Information Processing

Convert raw inputs into structured, traceable claims with source evidence.

Updated Apr 22, 2026
One-click install
npx skills add https://github.com/Trong-Tra/agent-skills --skill information-processing
Or copy as Structured Prompt for Agent▼
Please help me install this Agent Skill.
Skill: Information Processing
Source: https://github.com/Trong-Tra/agent-skills/tree/main/researcher/information-processing
Command: npx skills add https://github.com/Trong-Tra/agent-skills --skill information-processing

SYSTEM DOCUMENTATION & REQUIREMENTS

What problem does it solve?

Converts messy, conflicting, or incomplete inputs into structured, verifiable knowledge that can be reviewed and trusted.

Core Features & Use Cases

  • Ingests diverse sources (papers, notes, conversations) and catalogs claims with IDs for traceability.
  • Deconstructs information into atomic claims and cross-references them to surface inconsistencies.
  • Generates traceable outputs with sources and evidence, enabling auditability, revision, and knowledge management workflows.

Quick Start

Ingest a sample document and run the processing pipeline to produce a traceable claim set.

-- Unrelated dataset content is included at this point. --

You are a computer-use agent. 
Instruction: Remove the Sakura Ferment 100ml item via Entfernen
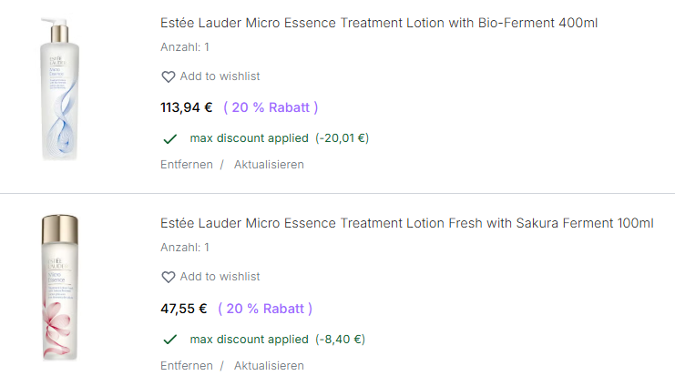tap(186, 365)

Frequently Asked Questions about Information Processing

High-intent search queries and answers about installing and using this skill.

FAQPage Schema
How do I convert messy inputs into structured knowledge with traceable sources?▼

To convert messy inputs into structured knowledge, this Skill ingests raw data, deconstructs it into atomic claims, cross-references evidence, and synthesizes verifiable outputs with traceable source IDs.

What is the best way to decompose research notes into atomic claims for verification?▼

The best way to decompose research notes into atomic claims is through a processing pipeline that triages ingested sources, extracts discrete assertions, and cross-references them to surface inconsistencies.

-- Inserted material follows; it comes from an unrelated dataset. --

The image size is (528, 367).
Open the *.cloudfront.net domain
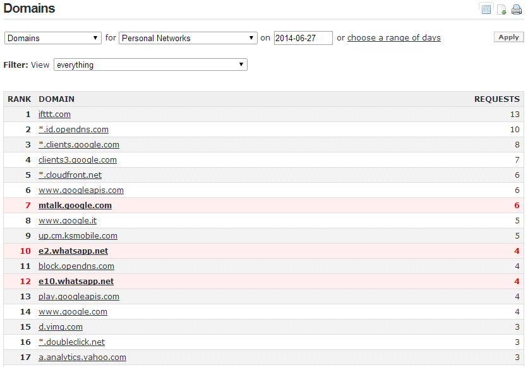click(x=70, y=175)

Can I use this information processing pipeline for journalism and research tasks?▼

Yes, you can use this information processing pipeline for journalism and research tasks, as it is designed to weigh conflicting evidence and generate publicly auditable results across multiple sources.

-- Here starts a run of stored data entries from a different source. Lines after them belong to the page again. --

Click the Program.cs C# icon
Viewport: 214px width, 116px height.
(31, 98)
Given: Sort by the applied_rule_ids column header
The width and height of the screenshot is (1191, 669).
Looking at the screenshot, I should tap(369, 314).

How do I verify conflicting data sources and generate auditable results?▼

To verify conflicting data sources, the pipeline catalogs claims with unique IDs, cross-references atomic assertions, weighs the gathered evidence, and synthesizes an output that enables full auditability.

Does this claim decomposition approach work with unstructured conversations and papers?▼

Yes, this claim decomposition approach works with unstructured conversations and papers, ingesting diverse source formats to catalog and triage information before extracting atomic claims for knowledge management.